Somos conscientes de las limitaciones inherentes de los estudios de control de los pacientes. Son varios los factores que generan potencialmente sesgo deben tenerse en cuenta, en particular las relativas a la diferencia de los errores en la medición de la enfermedad o de la exposición. La identificación del paciente se basa en criterios histológicos inequívocos y controles fueron seleccionados sobre la base de criterios estrictos, incluyendo los resultados normales en el examen digital rectal y PSA en el rango normal para la edad, tomando el origen étnico de la población en cuenta. Sin embargo, no podemos excluir la posibilidad de que algunos individuos de control tenían una enfermedad latente que no fue detectada por análisis de PSA o un examen rectal digital. Sin embargo, se esperaría que el cáncer de próstata no detectado en los controles al sesgo estima hacia la hipótesis nula, por lo que la asociación positiva observada puede ser una subestimación. Se reclutaron incidente en lugar de pacientes prevalentes, y los controles fueron seleccionados de una muestra representativa de la población masculina de Guadalupe durante el período de estudio. clasificación errónea diferencial de los genotipos GST con respecto al estado de los casos es poco probable debido a que el personal encargado de genotipificación eran ciegos a la condición de caso /control de los sujetos. identificación étnica es siempre difícil y la clasificación errónea no se puede excluir, en particular debido a la ascendencia mezclada es muy probable. Al menos el 90% de los habitantes de Guadalupe son descendientes de esclavos e inmigrantes de África Occidental y Central.
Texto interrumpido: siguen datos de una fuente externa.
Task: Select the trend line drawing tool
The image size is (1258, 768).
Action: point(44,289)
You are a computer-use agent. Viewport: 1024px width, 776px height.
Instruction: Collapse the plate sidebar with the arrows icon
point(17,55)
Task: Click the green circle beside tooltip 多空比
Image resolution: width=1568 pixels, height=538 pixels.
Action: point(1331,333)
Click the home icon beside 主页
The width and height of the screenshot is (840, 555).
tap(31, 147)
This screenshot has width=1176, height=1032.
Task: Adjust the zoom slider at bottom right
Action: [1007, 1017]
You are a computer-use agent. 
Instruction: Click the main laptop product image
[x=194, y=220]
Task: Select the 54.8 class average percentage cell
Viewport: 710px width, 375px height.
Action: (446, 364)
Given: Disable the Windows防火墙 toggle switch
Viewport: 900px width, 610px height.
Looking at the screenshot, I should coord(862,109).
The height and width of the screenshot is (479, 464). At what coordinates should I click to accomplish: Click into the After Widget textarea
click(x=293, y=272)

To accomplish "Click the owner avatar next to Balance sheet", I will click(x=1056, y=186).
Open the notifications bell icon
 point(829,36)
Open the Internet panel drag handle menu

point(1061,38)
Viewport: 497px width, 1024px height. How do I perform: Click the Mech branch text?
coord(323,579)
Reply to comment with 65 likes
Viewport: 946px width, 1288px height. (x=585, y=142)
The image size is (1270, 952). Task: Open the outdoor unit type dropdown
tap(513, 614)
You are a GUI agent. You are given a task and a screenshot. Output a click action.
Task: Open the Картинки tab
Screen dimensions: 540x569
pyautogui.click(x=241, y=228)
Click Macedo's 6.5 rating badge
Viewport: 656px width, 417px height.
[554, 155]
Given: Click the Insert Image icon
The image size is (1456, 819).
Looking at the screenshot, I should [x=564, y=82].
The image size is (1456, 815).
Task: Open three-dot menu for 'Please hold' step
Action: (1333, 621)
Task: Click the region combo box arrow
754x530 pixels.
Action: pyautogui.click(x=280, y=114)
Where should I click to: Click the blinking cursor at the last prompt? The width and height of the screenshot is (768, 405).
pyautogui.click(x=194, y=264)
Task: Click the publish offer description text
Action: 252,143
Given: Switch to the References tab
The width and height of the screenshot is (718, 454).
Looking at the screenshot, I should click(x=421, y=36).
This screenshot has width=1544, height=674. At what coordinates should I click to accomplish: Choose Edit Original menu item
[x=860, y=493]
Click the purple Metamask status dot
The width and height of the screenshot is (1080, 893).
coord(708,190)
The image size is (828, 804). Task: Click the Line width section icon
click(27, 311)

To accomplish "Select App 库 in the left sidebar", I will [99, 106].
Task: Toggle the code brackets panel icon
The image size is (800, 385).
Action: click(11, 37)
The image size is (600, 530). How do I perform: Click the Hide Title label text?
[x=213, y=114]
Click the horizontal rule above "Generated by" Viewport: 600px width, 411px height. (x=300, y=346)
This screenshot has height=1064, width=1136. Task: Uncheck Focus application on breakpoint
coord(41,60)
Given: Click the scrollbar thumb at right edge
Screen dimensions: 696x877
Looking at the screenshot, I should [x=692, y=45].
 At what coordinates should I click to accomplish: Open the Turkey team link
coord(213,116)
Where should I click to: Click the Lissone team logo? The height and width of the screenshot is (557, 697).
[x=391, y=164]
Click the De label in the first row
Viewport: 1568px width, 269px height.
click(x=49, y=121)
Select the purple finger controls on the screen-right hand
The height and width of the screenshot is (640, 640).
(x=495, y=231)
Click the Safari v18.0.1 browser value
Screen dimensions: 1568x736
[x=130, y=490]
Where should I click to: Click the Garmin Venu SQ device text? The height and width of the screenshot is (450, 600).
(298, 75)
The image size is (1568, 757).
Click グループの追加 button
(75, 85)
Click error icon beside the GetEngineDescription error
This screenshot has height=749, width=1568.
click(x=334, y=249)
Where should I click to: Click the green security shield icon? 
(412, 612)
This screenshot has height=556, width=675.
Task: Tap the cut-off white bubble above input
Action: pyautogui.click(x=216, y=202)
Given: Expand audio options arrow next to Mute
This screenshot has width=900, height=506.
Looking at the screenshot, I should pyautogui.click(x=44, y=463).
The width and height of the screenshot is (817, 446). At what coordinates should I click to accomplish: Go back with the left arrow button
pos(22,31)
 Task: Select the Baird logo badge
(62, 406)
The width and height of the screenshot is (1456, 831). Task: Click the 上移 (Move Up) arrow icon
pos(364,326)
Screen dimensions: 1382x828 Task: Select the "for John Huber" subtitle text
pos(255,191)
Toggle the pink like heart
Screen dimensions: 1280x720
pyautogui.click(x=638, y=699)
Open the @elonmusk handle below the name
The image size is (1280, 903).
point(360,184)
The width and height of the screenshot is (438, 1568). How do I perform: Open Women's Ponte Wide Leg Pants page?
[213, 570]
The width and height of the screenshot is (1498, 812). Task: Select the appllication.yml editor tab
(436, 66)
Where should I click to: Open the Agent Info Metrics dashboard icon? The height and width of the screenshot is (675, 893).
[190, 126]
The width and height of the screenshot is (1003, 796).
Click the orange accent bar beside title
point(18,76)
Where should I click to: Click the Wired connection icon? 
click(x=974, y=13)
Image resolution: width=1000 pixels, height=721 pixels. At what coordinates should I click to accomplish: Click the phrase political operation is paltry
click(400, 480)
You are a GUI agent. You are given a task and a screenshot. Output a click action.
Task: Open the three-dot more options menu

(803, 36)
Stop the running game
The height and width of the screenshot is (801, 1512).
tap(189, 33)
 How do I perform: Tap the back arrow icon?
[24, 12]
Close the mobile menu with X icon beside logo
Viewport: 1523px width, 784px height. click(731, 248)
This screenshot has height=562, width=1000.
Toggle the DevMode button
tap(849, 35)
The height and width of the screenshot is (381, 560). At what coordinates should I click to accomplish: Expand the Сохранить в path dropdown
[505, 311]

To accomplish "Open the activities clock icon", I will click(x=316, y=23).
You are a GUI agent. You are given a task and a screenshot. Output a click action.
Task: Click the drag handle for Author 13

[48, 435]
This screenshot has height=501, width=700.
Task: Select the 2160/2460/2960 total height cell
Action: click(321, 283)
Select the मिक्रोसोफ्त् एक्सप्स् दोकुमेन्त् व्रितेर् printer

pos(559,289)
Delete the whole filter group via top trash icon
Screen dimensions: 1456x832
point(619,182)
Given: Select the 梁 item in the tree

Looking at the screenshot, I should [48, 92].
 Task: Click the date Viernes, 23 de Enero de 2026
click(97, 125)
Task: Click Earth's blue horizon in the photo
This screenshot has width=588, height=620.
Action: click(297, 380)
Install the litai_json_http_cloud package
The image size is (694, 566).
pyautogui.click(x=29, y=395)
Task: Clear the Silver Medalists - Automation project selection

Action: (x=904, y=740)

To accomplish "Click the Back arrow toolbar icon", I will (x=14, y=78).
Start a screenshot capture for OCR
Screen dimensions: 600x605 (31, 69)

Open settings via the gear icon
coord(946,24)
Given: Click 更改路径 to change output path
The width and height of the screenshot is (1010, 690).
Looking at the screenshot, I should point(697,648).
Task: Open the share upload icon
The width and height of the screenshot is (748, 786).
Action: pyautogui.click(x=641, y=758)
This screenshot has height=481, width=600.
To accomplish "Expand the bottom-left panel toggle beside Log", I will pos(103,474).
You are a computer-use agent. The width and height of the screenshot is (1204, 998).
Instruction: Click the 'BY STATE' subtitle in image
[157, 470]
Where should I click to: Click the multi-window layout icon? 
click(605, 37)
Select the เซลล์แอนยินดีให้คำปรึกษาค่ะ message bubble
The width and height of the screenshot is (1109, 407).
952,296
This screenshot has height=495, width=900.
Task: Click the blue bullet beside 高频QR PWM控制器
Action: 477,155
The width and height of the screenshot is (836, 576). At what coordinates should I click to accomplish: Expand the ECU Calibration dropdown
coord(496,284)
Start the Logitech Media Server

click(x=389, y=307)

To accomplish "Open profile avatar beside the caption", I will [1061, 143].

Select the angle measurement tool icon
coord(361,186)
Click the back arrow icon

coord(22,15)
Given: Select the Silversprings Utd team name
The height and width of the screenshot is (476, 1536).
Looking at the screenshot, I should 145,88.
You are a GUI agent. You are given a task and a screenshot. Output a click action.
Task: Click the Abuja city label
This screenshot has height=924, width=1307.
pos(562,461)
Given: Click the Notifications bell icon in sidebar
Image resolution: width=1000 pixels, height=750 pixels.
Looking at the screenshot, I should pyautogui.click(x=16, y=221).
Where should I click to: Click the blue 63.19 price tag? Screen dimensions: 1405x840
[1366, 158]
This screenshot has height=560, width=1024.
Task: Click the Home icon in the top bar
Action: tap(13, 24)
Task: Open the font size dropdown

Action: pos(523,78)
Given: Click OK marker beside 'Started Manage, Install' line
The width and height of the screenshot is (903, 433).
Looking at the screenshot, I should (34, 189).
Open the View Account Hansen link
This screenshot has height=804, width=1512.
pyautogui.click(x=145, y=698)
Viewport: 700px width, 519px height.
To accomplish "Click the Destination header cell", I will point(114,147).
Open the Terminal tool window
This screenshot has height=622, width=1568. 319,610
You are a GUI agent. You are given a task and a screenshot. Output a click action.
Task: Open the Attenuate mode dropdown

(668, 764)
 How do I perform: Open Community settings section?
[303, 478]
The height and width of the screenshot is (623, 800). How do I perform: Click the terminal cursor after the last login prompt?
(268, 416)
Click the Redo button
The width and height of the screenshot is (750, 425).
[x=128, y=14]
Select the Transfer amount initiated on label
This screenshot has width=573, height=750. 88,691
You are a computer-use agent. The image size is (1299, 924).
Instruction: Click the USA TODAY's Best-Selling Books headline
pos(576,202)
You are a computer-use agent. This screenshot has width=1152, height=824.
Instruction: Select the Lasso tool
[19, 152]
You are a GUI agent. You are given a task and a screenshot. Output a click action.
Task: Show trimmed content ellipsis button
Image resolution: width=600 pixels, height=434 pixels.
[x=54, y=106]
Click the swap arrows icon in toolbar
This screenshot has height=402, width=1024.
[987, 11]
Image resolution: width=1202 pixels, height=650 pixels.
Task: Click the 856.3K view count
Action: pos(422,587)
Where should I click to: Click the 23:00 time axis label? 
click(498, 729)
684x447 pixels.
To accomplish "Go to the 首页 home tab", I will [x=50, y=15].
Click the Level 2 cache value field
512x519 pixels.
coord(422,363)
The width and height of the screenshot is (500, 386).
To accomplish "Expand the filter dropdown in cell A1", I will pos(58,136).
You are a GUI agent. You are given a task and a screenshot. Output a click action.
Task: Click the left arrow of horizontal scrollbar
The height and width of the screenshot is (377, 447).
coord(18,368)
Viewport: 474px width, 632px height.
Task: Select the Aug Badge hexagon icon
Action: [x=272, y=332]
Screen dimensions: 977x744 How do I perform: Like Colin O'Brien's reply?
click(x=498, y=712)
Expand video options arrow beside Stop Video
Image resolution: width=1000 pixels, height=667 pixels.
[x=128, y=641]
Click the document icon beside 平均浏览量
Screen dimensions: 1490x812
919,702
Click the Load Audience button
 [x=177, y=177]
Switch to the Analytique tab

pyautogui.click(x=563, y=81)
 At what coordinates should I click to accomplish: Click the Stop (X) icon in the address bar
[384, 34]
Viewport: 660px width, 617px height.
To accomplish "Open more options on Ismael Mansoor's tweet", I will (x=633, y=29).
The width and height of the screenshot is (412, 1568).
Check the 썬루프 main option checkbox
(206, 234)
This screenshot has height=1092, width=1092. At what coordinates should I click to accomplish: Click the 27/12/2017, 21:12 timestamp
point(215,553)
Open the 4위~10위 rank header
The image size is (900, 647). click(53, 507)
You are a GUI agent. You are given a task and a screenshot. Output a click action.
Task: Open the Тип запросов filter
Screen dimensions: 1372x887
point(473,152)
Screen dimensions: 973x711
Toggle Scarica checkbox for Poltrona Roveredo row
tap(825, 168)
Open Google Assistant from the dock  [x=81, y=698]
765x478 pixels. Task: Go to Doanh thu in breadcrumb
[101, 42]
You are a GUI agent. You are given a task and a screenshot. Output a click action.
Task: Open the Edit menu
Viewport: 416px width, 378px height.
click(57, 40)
El 10% restante de la población son descendientes de inmigrantes de la India durante el siglo XIX, de inmigrantes más recientes de Oriente Medio o los europeos. Nuestros criterios de selección, incluyendo sólo los sujetos cuyos padres han nacido en las Antillas francesas o en cualquier isla del Caribe con una población de origen predominantemente africano (Haití, Dominica), nos dieron un poco de confianza en la homogeneidad de la población estudiada. Además, la frecuencia de deleciones homocigóticas de
GSTM1
y
GSTT1
en nuestra población de control es consistente con lo reportado previamente para afroamericana, afrocaribeña, los hombres africanos y brasileños nativos de ascendencia africana [14], [30], [31]. Sin embargo, no podemos excluir la posibilidad de que algunos factores de confusión desconocidos quedan que pueden explicar las asociaciones observadas o que son hallazgos casuales.
En resumen, nuestro estudio sugiere que el número de copias de
GSTT1
y combinado
GSTM1
/
GSTT1
número de copias se asocian al riesgo de cáncer de próstata en hombres de ascendencia africana con relación dosis génica. Se necesita la replicación de estas observaciones en otras poblaciones y estudios sobre el mecanismo antes de poder establecer una relación de causalidad.
Apoyo a la Información sobre Table S1.
Información sobre TaqMan número de copias ensayo diana
doi:. 10.1371 /journal.pone.0107275.s001 gratis (DOC) sobre Table S2. Federaciones de entre los
GSTM1
genotipo y características sujetas
doi:. 10.1371 /journal.pone.0107275.s002 gratis (DOC) sobre Table S3. Federaciones de entre los
GSTT1
genotipo y características sujetas
doi:. 10.1371 /journal.pone.0107275.s003 gratis (DOC) sobre Table S4. Federaciones de entre combinada
GSTM1
y
GSTT1
genotipos y características de los sujetos
doi: 10.1371. /journal.pone.0107275.s004 gratis (DOC)
Reconocimientos
agradecemos H. Delacroix-Maillard y el personal del Centro de Examens de Santé Sainte Genevieve para la contratación de los sujetos.